* Activity:
Among the lines below, some may hold the word "agent"; state how many do, giving only the number.
= Beginning of Section =
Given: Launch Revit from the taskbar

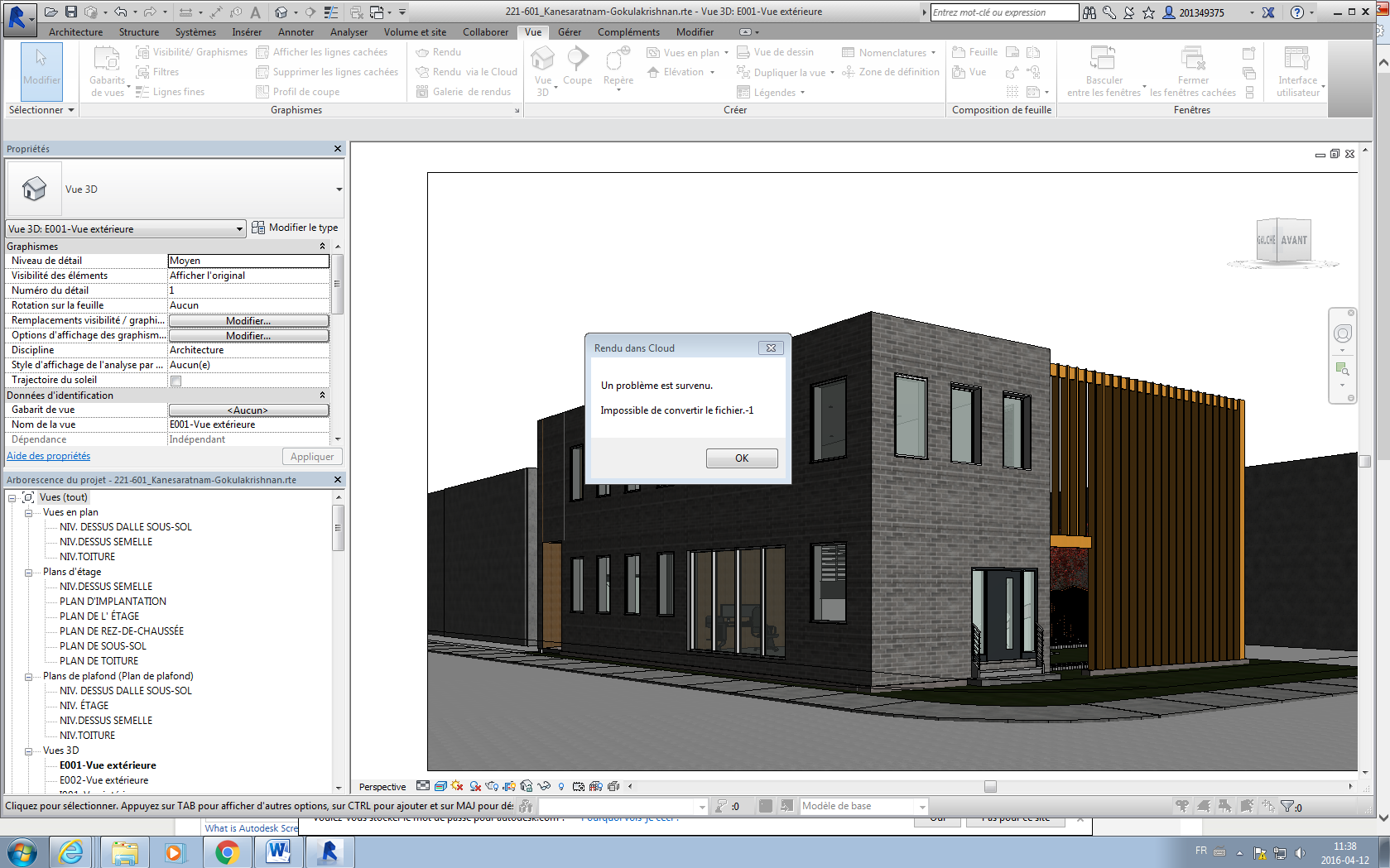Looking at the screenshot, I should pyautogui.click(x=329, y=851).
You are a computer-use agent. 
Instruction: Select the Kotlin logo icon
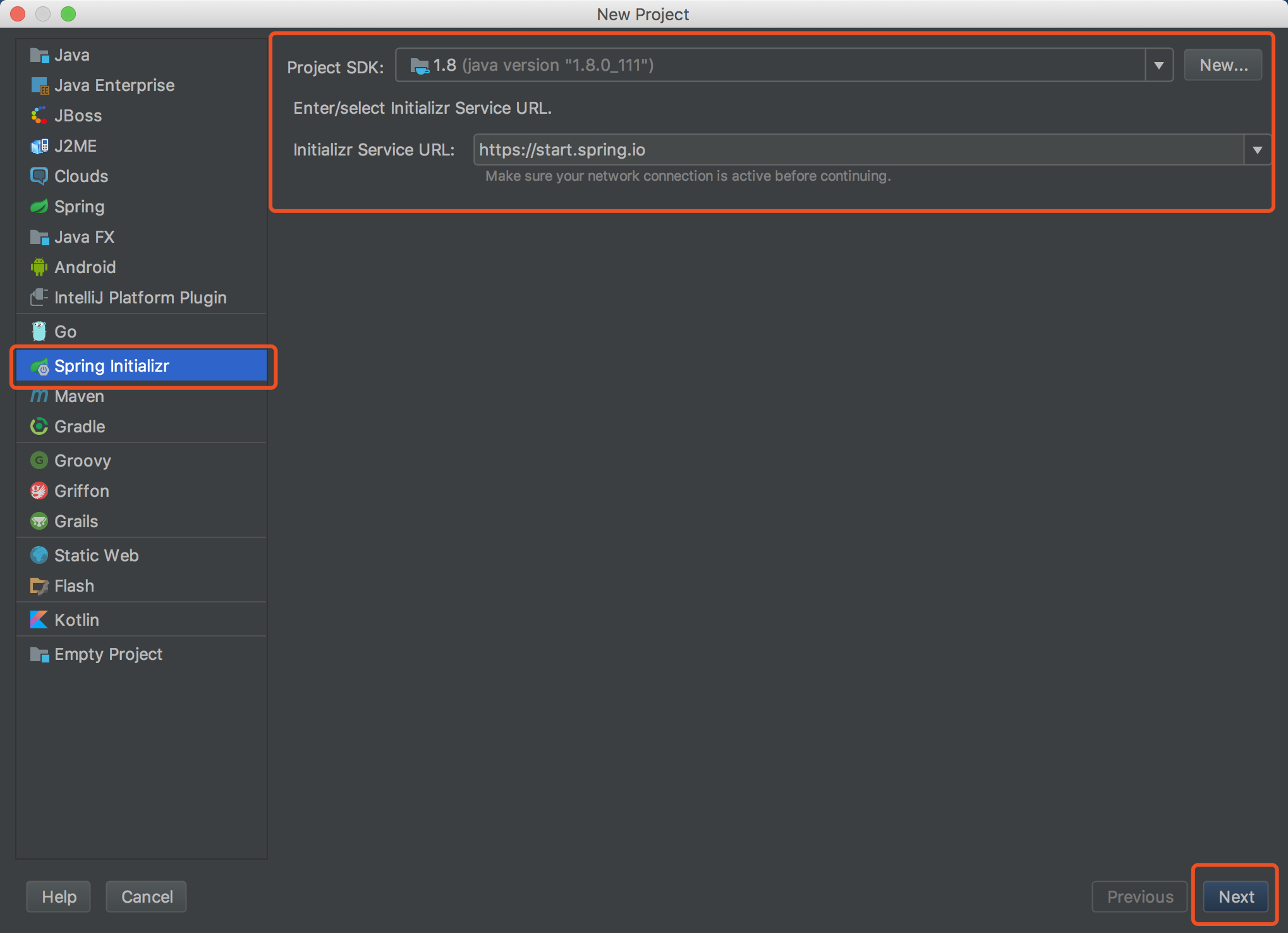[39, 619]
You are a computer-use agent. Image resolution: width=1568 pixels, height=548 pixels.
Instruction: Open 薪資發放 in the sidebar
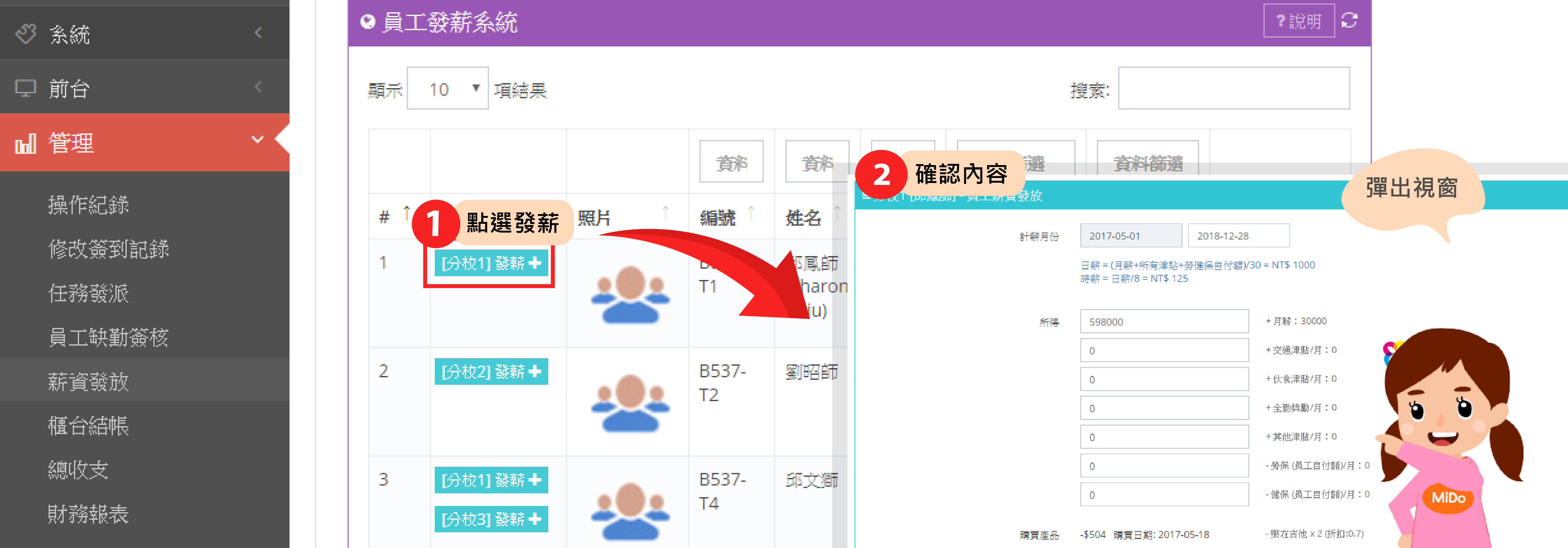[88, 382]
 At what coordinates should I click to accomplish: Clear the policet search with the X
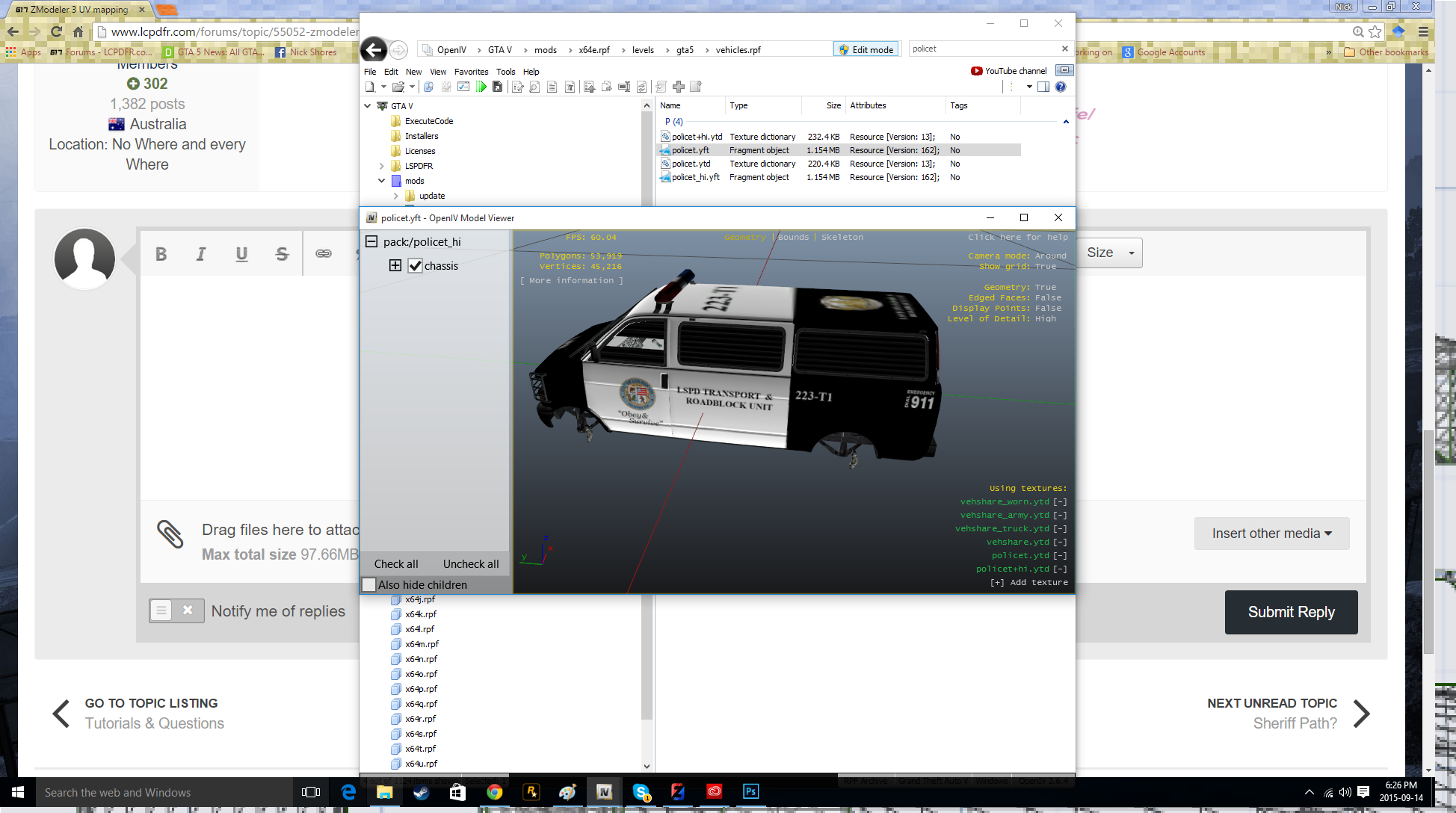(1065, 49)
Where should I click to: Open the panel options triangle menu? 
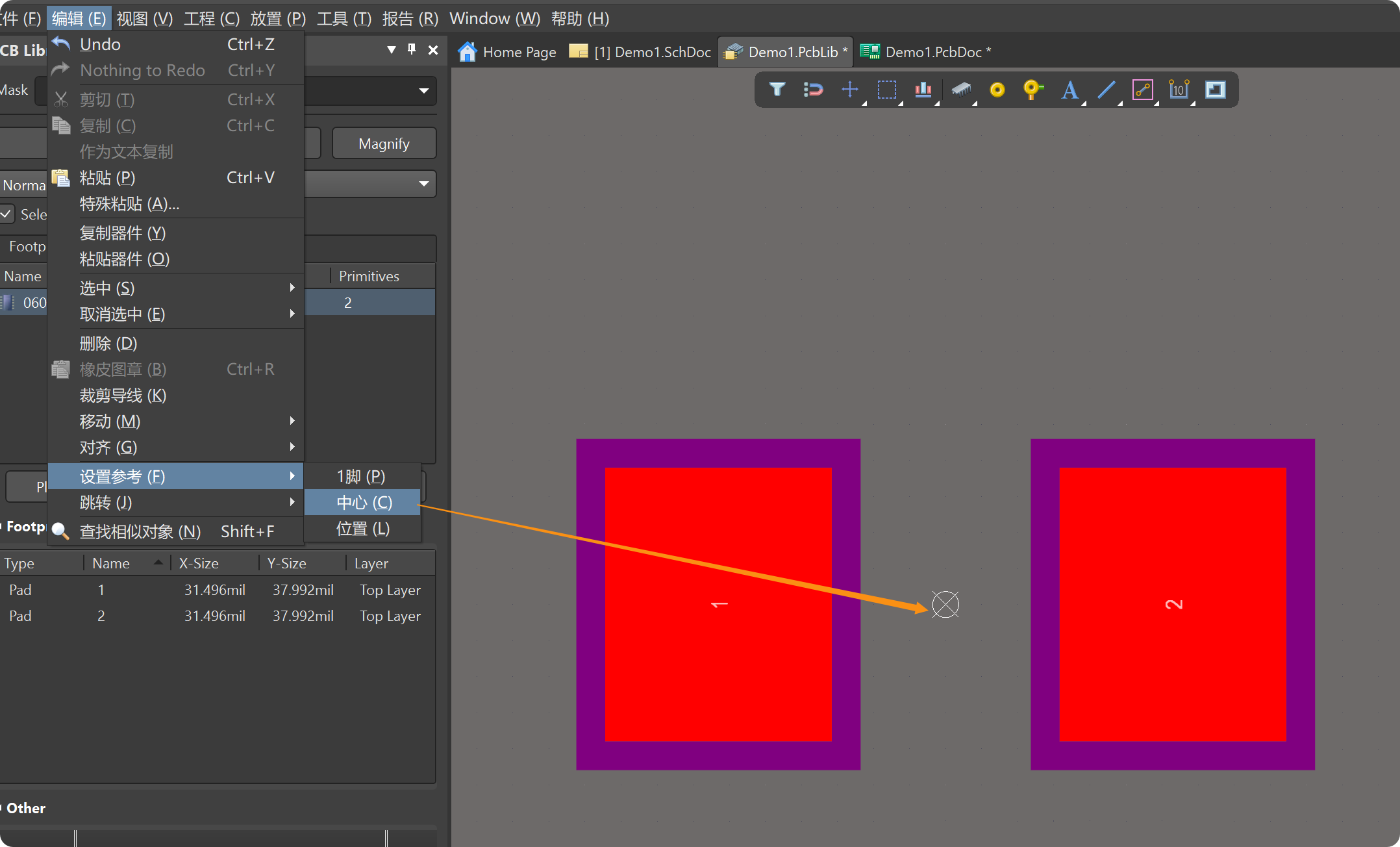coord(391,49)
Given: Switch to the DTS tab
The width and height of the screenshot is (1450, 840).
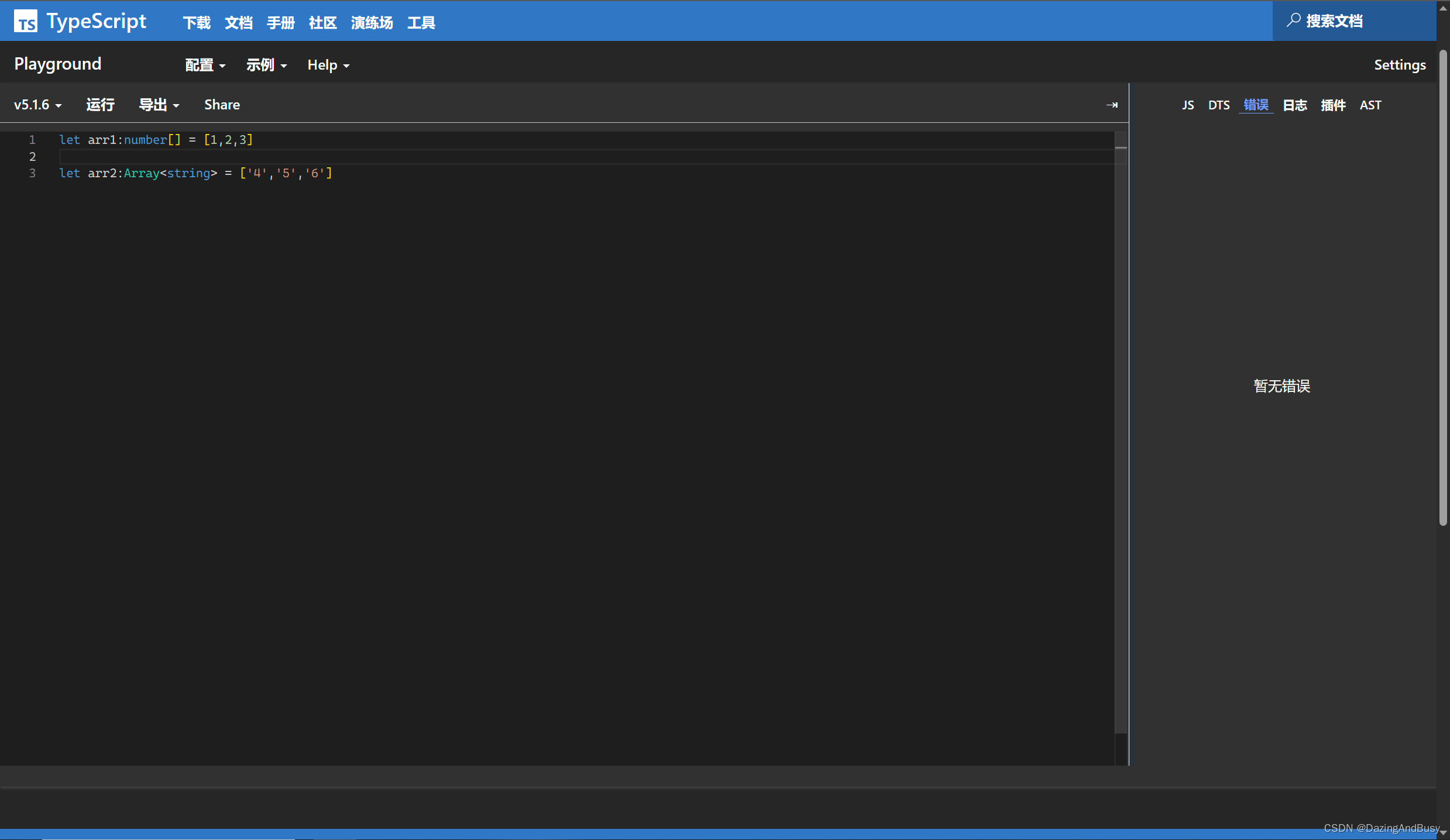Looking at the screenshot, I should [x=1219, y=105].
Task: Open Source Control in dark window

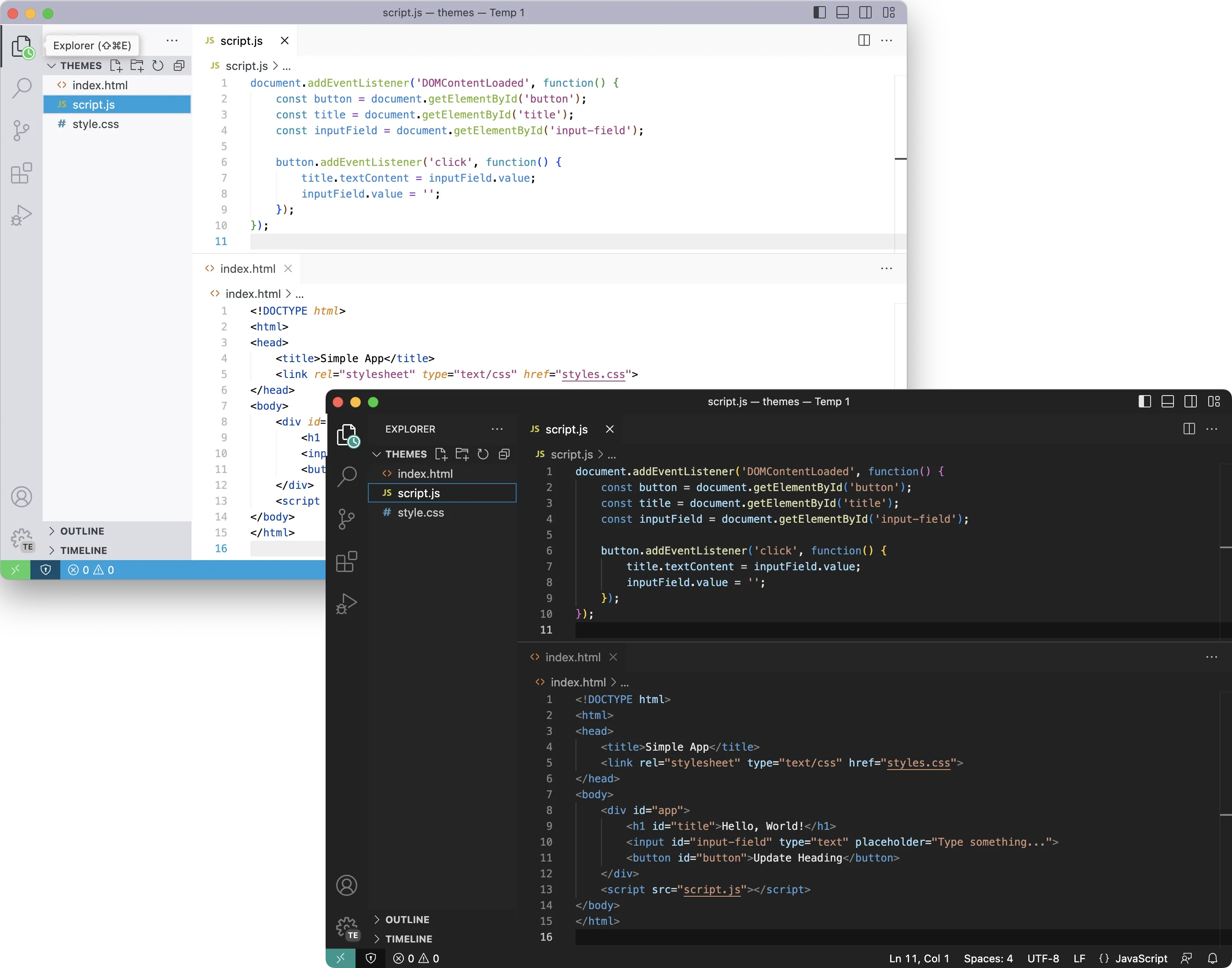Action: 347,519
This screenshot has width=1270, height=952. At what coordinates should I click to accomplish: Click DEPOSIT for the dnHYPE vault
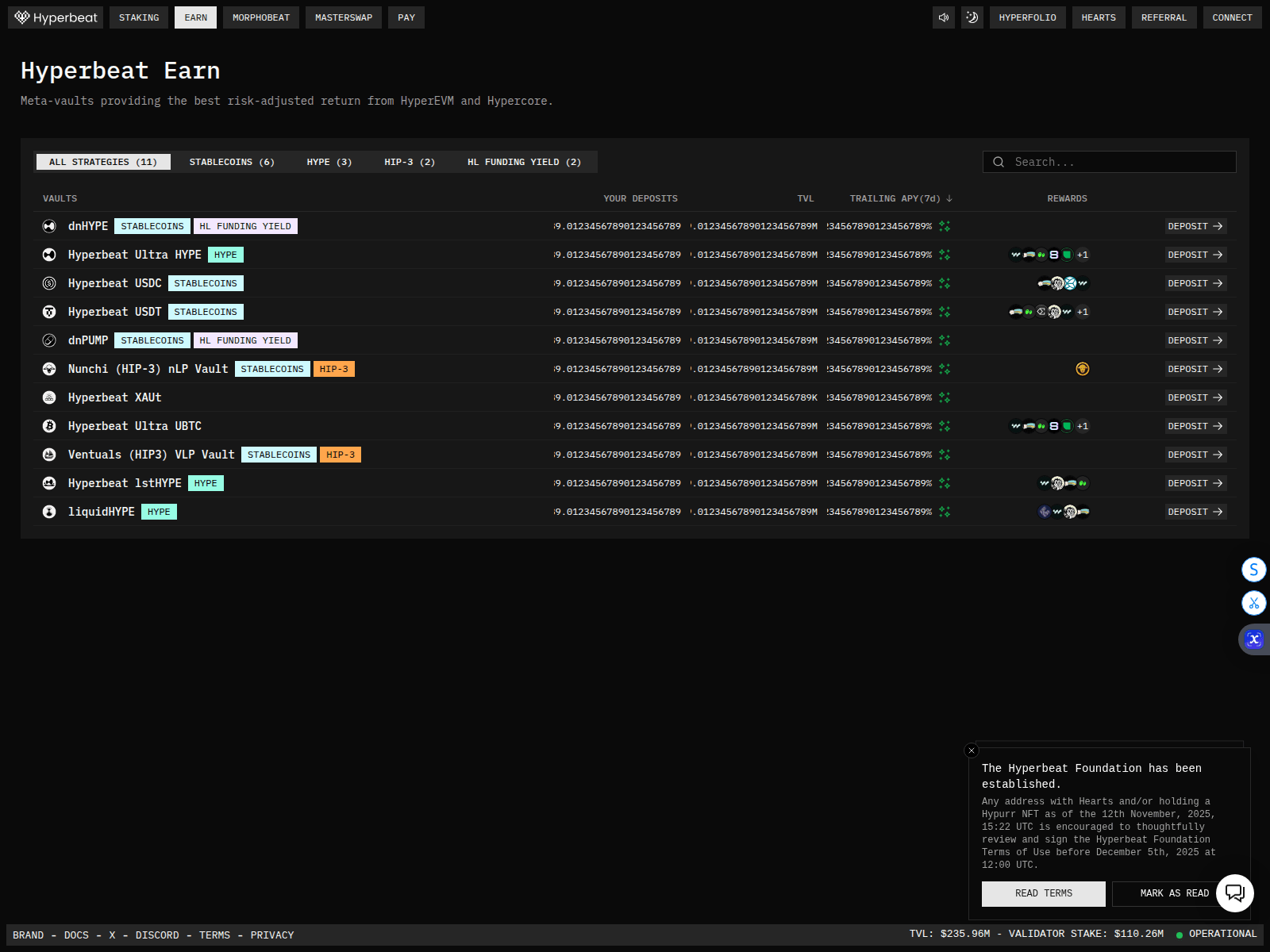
= End of Section =
* Expected answer:
2